It’s 1 a.m & all I can think about is how I’m never gonna get a second chance. How I screwed up so much. How I didn’t do the one thing i know I should’ve done. There are certain things that I can no longer undo or things I can no longer say. I don’t know if I’m ever gonna feel tis way or if I should. Maybe it wasn’t meant too last.
One of the many things I learned at a young age is that even if the moment isn’t right you should always speak whats on your mind. Never go leaving something unsaid in the end you’re only hurting yourself. I learned that sometimes you will say something but it will come out all wrong & you’ll stutter & walk away embarrassed wincing as you play it all back in your head. But I think the words you stop yourself from saying are the ones that will haunt you the longest. Timing is a funny thing ya know? Sometimes we will say something when we feel like it’s the right moment but someone ends up getting hurt or taking it the wrong way Or might be too much for some people.
Lately what I’ve begun to fear the most is letting the moment pass without saying anything. I think most of us fear reaching the end of our looking back at the moments we didn’t speak up. I know I do. I think you should. You don’t want to have a chorus of resounding voices saying “I could’ve but it’s too late now”. I think you deserve to look back at your life & know that you decided to do or say something. Knowing that you did & gave it all that you could.

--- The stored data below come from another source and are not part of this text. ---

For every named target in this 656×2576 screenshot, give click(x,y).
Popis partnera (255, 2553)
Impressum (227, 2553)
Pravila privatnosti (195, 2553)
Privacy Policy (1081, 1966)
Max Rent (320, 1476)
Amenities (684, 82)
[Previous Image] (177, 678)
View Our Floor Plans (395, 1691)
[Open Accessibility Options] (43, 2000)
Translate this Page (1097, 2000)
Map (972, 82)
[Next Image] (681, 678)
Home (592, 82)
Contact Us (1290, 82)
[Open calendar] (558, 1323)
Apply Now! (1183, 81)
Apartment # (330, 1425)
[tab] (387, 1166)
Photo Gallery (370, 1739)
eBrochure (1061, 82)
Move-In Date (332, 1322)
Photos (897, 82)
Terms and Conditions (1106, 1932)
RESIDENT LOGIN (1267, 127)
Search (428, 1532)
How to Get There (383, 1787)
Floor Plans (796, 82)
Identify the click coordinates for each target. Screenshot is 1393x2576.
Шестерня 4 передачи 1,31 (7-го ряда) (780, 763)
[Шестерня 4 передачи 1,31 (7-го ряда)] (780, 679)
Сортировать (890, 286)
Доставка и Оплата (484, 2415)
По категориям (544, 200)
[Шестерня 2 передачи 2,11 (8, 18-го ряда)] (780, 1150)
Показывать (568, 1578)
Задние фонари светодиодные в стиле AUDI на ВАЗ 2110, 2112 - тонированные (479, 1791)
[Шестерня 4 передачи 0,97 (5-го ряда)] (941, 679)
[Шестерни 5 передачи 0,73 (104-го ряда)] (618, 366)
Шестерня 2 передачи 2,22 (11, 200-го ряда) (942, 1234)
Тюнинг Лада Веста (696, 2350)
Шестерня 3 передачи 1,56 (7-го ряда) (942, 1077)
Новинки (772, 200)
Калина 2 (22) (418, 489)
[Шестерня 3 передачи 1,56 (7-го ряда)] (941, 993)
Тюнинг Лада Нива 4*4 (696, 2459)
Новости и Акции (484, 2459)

If you can’t say it to them. Write it in a letter you’ll never send or in a book millions might read someday. Say it to yourself in a mirror. Whatever it is you have to say chances are someone else is gonna want to say them to. So why not you be the one to. This is al made up of words I didn’t say when the moment was right in front of me. Telling them what I meant to tell them in person.
To the girl who stole everything & nothing of mine. To the man who made my world dark for a while. To the beautiful boy who took my heart & completely shattered it. To my first love who I never thought would be a complete stranger. To the girl who only made promises but only broke them. To a group of people who tried to break me. This for all of you the people who all had one thing in common it was leaving.
I may never get to tell you this in person but I realized I don’t have to, to say what I want you to know. There is a time for silence there is time for waiting your turn. But if you know how you feel & you so clearly know what you need to say you’ll know it.